Initially the tools made the accuracy go down! 

I made two improvements to the definition search tool. One was to allow the model to specify the length of the answer - this narrowed things down and seemed to help. I also adjusted the definition search tool to return results for the individual words in the definition query if nothing was returned for the definition query itself. After these improvements, the ReAct agent performs exactly as well as the baseline Chain-of-Thought model. 

Possible improvements are to expand the range of tools available (e.g. for anagrams and other common wordplay tricks), and to improve the tools themselves (possibly they should allow fuzzy matching based on embeddings or string similarity). 

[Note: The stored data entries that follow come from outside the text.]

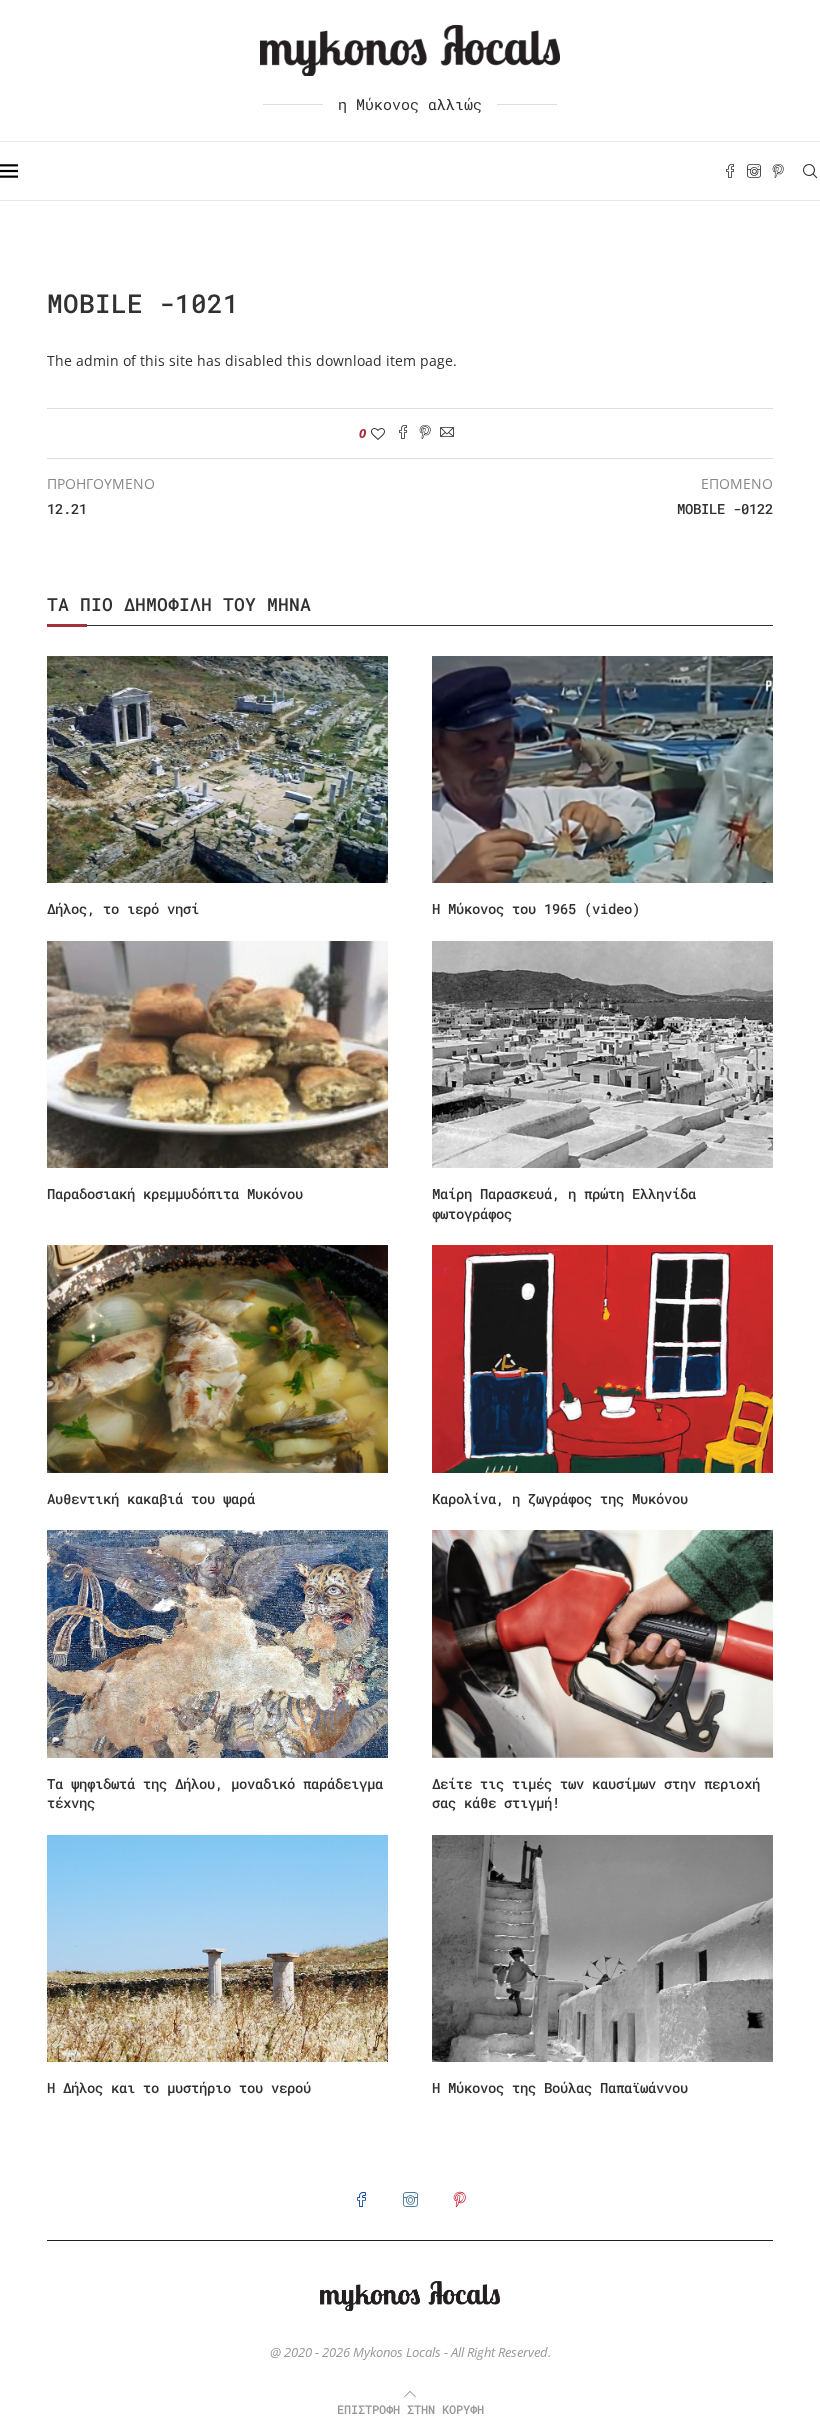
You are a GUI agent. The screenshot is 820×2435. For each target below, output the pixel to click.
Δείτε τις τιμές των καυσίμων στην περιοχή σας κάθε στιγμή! (596, 1793)
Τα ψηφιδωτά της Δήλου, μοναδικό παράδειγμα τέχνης (215, 1793)
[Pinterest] (778, 171)
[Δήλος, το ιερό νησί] (217, 769)
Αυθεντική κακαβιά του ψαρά (151, 1498)
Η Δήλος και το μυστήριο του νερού (179, 2087)
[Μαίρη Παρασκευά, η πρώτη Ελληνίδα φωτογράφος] (602, 1054)
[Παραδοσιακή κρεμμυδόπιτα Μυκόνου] (217, 1054)
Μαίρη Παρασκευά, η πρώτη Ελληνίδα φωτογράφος (564, 1203)
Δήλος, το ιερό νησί (123, 908)
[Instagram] (754, 171)
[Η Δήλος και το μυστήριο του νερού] (217, 1948)
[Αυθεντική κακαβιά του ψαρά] (217, 1358)
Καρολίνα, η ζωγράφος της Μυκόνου (560, 1498)
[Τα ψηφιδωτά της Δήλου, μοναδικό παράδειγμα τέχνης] (217, 1643)
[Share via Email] (447, 433)
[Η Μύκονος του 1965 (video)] (602, 769)
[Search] (810, 171)
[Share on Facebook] (403, 433)
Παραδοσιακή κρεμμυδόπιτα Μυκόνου (175, 1193)
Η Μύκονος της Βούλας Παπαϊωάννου (560, 2087)
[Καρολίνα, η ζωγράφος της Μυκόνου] (602, 1358)
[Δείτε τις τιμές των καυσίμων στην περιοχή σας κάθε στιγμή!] (602, 1643)
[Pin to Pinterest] (425, 433)
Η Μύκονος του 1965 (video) (536, 908)
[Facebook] (730, 171)
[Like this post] (378, 433)
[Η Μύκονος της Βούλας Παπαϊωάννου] (602, 1948)
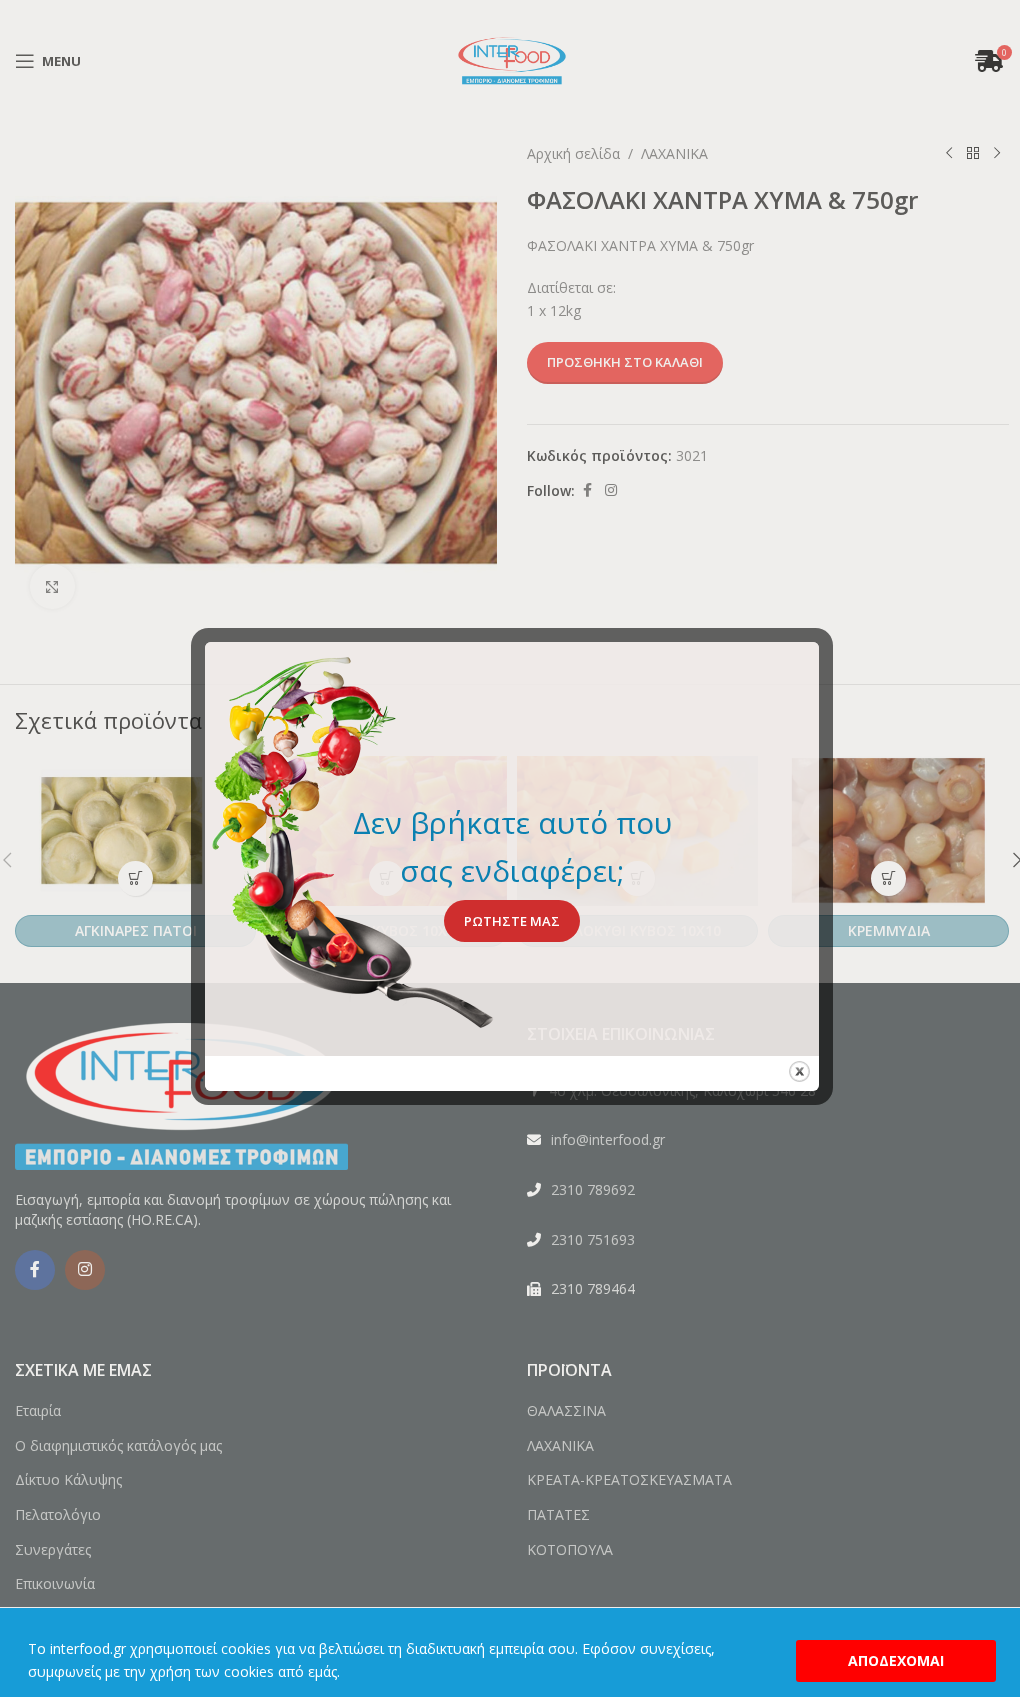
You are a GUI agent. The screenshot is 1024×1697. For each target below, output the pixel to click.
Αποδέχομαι (896, 1660)
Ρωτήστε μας (512, 921)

My other validation check confirms that the model is good at providing an answer of the correct length. 

In [54]:
evaluation = []
for i, x in enumerate(cryptic_eval):
    print(f'{i}/{len(cryptic_eval)}')
    pred = agent(**x.inputs())
    is_correct = validate_answer(x, pred)
    is_correct_length = validate_answer_length(x, pred)
    evaluation.append({'answer': pred.answer, 
                       'actual_answer': x.answer, 
                       'correct': is_correct, 
                       'correct_length': is_correct_length, 
                       'trajectory': pred.trajectory,
                       'reasoning': pred.reasoning})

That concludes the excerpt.